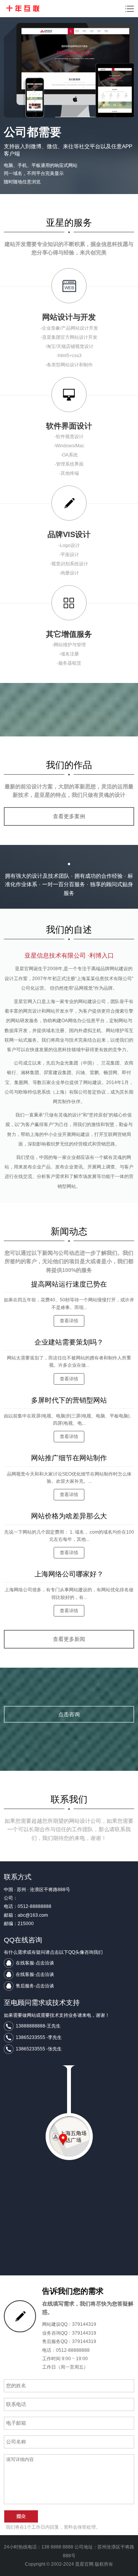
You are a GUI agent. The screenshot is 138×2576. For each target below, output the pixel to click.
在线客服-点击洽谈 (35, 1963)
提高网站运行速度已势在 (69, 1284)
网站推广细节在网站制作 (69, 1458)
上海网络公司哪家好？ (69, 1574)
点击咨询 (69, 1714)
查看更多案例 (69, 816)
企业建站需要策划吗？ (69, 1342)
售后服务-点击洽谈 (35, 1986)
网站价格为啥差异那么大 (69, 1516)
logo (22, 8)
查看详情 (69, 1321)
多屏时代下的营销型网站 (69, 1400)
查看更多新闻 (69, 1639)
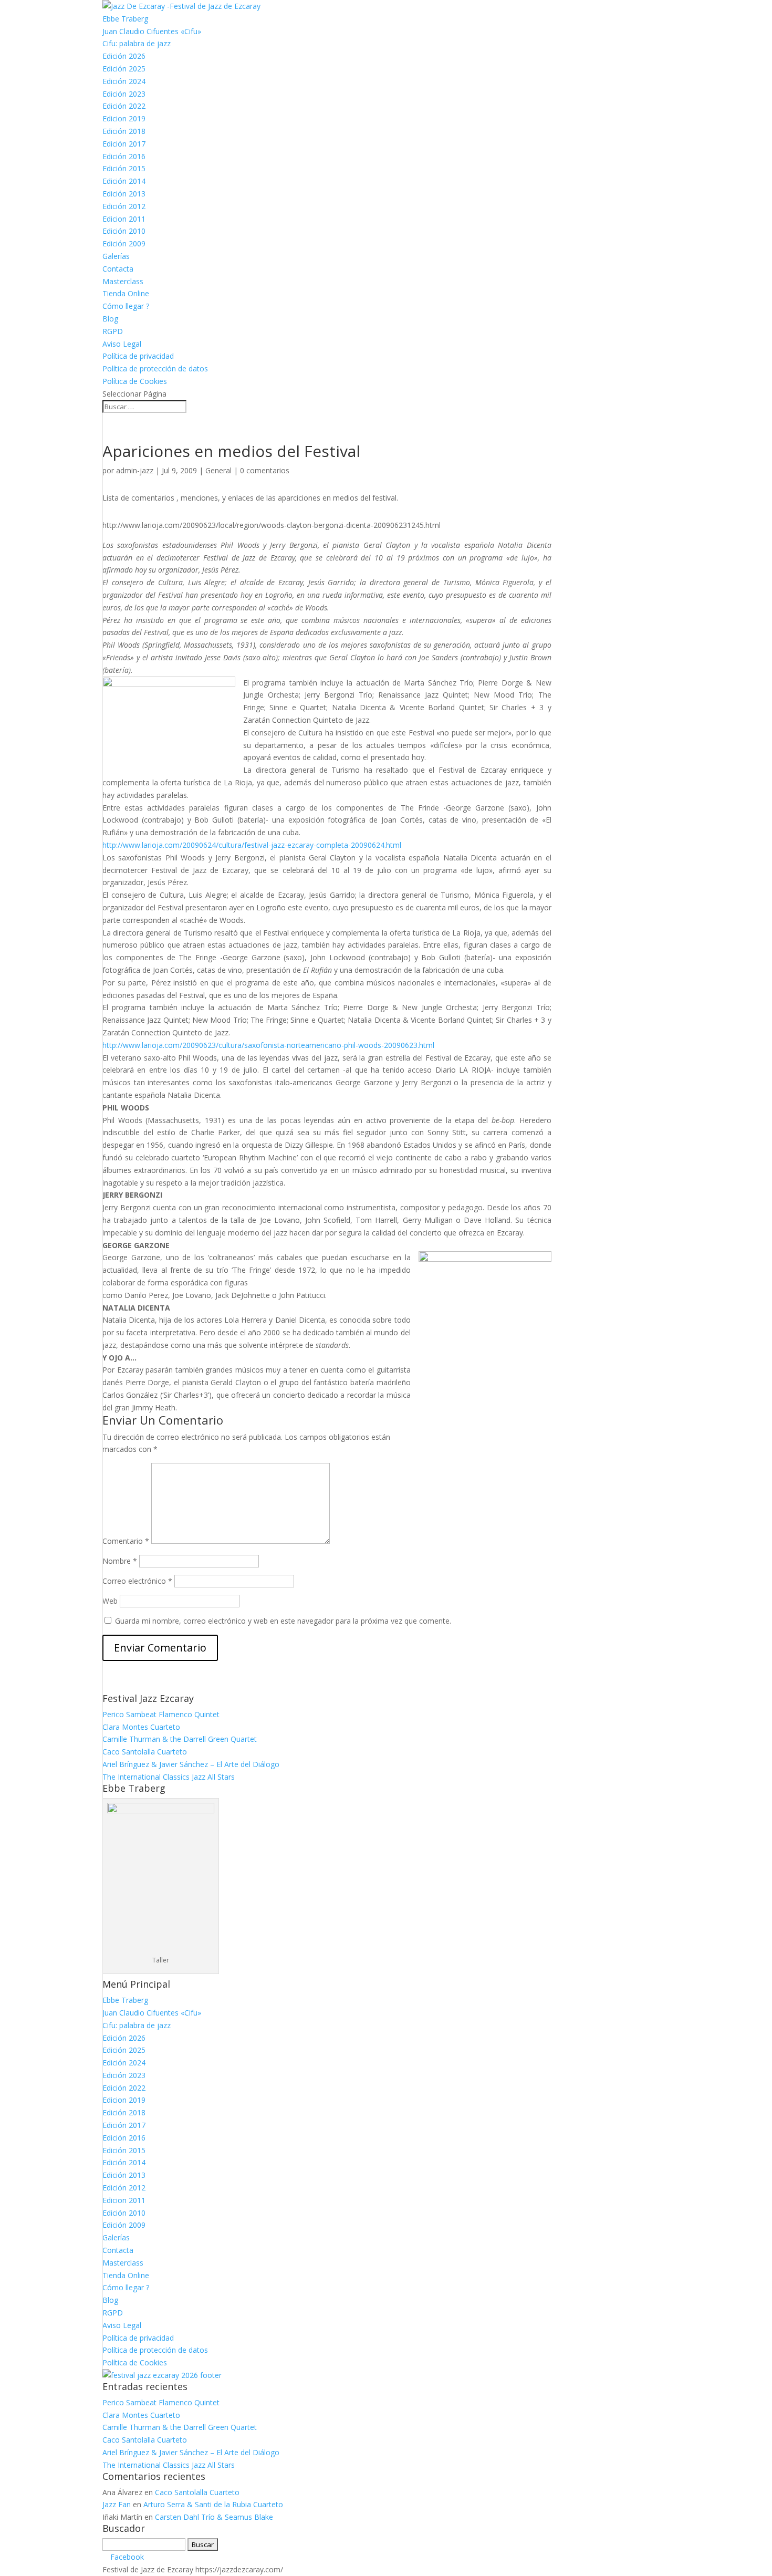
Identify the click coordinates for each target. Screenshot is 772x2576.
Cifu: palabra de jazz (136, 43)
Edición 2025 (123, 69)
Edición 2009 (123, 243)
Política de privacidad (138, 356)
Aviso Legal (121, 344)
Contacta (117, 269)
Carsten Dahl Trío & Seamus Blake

» Your goal: Say again, word for word, every line from the one with "多屏时代下的营销型网站 (69, 1400)" through the last line of the data above, minus the pictures.

» Exercise answer:
多屏时代下的营销型网站 (69, 1400)
查看更多新闻 (69, 1639)
Identify the click coordinates for each target. Screenshot is 772x2576.
Cifu: palabra de jazz (136, 43)
Edición 2025 (123, 69)
Edición 2009 (123, 243)
Política de privacidad (138, 356)
Aviso Legal (121, 344)
Contacta (117, 269)
Carsten Dahl Trío & Seamus Blake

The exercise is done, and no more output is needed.